В разоренном городе удалось отыскать единственную прачку, которая выстирала мундир генерала, вывела с него пятна от крови и травы и почти незаметно зачинила то место в правом боку, где мундир был продран штыком. Очень вежливый офицер в адъютантском мундире провел беседу с генералом, тактично избегая тех тем, которые можно было бы трактовать как военную тайну, и поинтересовался, в какое место его превосходительство пожелал бы быть направленным для пребывания в плену.
— Смоленск, видите ли, слишком разрушен, и вам нельзя здесь долее находиться, — сказал адъютант.
— На ваше усмотрение, — отвечал генерал. — А впрочем, если у меня есть выбор, то я хотел бы, чтобы это было не в Польше. А желательно где-нибудь поближе к России, скажем, в Пруссии.
— Что скажете насчет Кенигсберга? Вам там будет покойно.
— Отлично. Пусть будет Кенигсберг.
— В плену вам понадобятся деньги, чтобы не быть ни в чем стесненным. И я бы мог ссудить вам указанную вами сумму.
— Каким же образом я могу ее вернуть?
— О, не беспокойтесь! Через десять дней мы победим… то есть война будет кончена, и вы можете написать своим родственникам, чтобы прислали деньги по почте.
— Боюсь, это может произойти не так скоро, как вам кажется, а, впрочем, с меня хватило бы сотни червонных.
Закатив глаза, адъютант сделал вычисление в уме.
— Отлично, на наши деньги это будет тысяча двести франков. Изволите написать расписку?
День шел за днем, швы на голове начинали затягиваться, воспаление от штыковой раны в боку, кажется, спадало. Генерал проводил целые дни в чтении, сне, прогулках под присмотром молчаливого вахмистра, единственного здесь угрюмого человека, который производил впечатление глухонемого, да непрерывных встречах с визитерами. Это чрезмерное радушие казалось ему подозрительным, словно его откармливали на убой. И вот, на седьмой день плена генералу объявили, что его ожидает император.
Во дворе бывшего губернаторского дома, где расположился Наполеон, толпились рослые гвардейцы в своих знаменитых огромных шапках, сновали генералы и офицеры разных цветов и родов войск. По обе стороны входа верхом на огромных конях сидели усатые великаны в сверкающих панцирях с обнаженными палашами в руках. Если бы кони этих истуканов время от времени не вздрагивали, отгоняя от себя хвостом липнущих оводов, то их можно было принять за фигуры музейных экспонатов.
Адъютант галантно пропустил генерала впереди себя в фойе, переполненное военными и статскими посетителями, и они поднялись по ковровой лестнице на второй этаж.
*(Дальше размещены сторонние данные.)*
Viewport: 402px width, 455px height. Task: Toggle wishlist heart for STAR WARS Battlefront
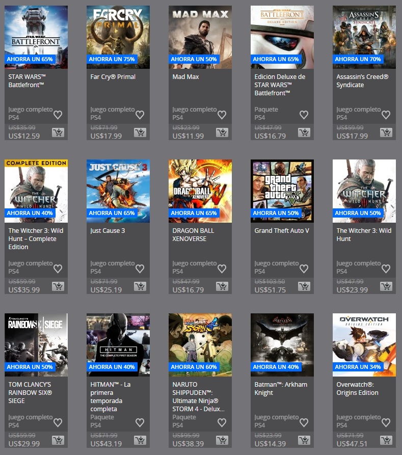click(58, 115)
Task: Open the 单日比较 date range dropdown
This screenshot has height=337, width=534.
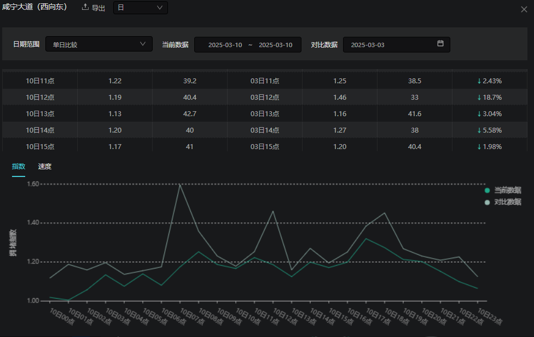Action: (x=98, y=44)
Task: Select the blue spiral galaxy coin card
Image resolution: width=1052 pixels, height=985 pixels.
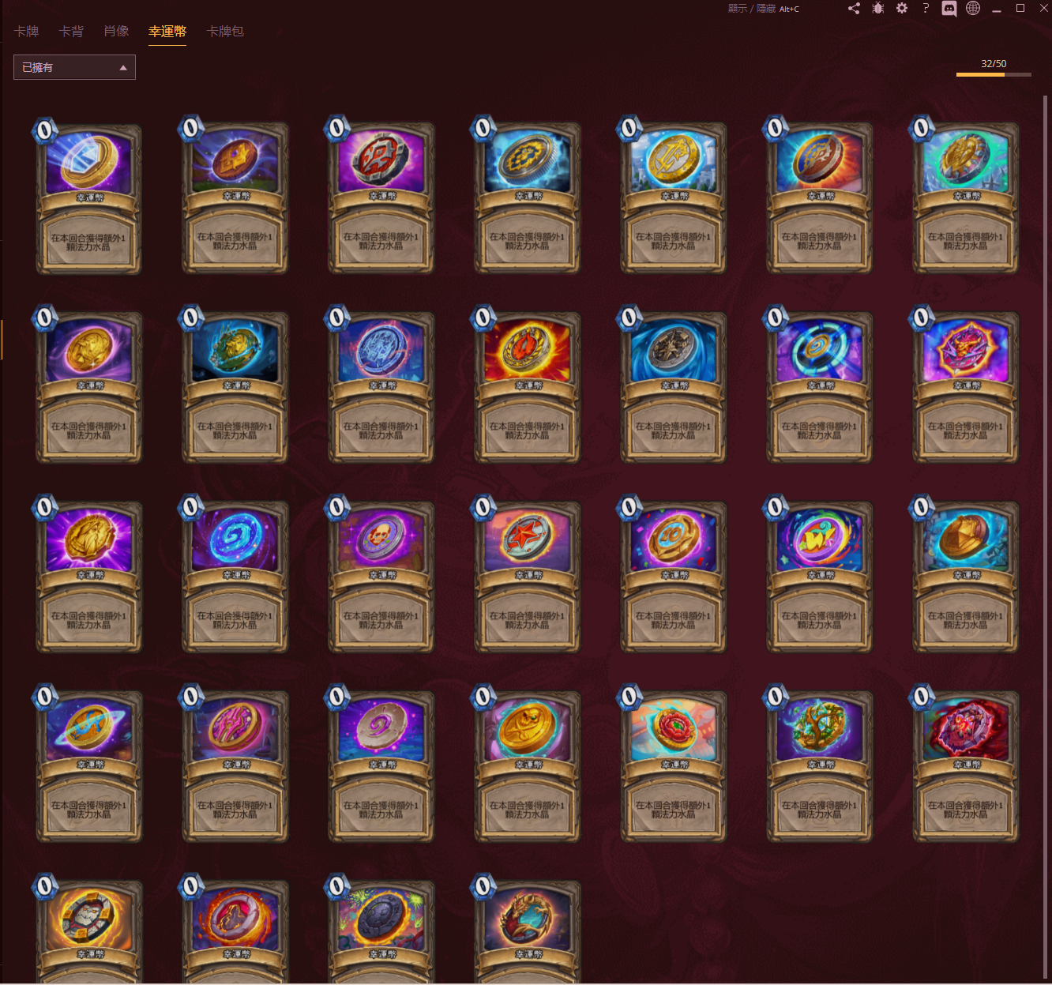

Никто и не думал спрашивать у них пропуск или хотя бы справиться, кто они такие и куда направляются. Они зашли в просторную пустую залу перед императорским кабинетом. У двери из залы в кабинет стоял единственный придворный лакей в ливрее, шелковых чулках и парике. Поклонившись, лакей сделал генералу знак войти, а адъютанту ожидать. После этой небольшой, но выразительной пантомимы генерал вошел в смежную комнату и увидел Наполеона.
Мысленно готовясь к этой исторической встрече накануне, генерал, конечно же, понимал все ее значение, заранее обдумывая и передумывая вероятные вопросы императора и свои возможные, достойные и остроумные на них ответы. Он понимал, что, скорее всего, потомки будут помнить и оценивать его личность не по тому, сколько сражений он провел и насколько удачны они были, но только по тому, что он тот самый бригадный генерал N, которого в самом начале войны угораздило попасть в плен, а затем несколько минут поговорить с самим Наполеоном. Даже если это будет пустой обмен банальностями, сегодня его все равно кто-то зафиксирует, отредактирует и внесет в анналы истории, и, уж конечно, не из-за пленного, а из-за его собеседника, слова которого будут представлены в самом эффектном и выгодном свете.
Генерал был хорошим, а может — и отличным специалистом инженерного, артиллерийского дела, изрядно разбирался в стратегии и тактике, но литературным остроумием не блистал, и переиграть самого Наполеона в словесном поединке ему было так же мудрено, как разгромить его в полевой битве. Ночью генерал волновался, пожалуй, не меньше, чем перед сражением, дурно спал, ворочаясь с боку на бок и все попадая на больное место, и наконец решил придерживаться древней скифской тактики — не отвечать атакой на атаку, а больше помалкивать, поддакивать и уклоняться от прямых ответов, с тем чтобы произвести впечатление туповатого служаки, но не нанести вреда делу.
Конечно, генерал, не будучи пламенным романтиком, не ожидал увидеть перед собою крылатого демона с огненным мечом или Люцифера, прикрывающего копыта длинным бархатным плащом, но, как и обычно бывает в случаях чрезмерного ожидания, вид императора показался ему как-то чересчур простоват. Шустрый, кругленький, в сапожках… Такое разочарование испытывает ребенок, впервые пришедший в зоопарк, чтобы увидеть удава, льва и крокодила, и увидевший, что на картинках они страшнее.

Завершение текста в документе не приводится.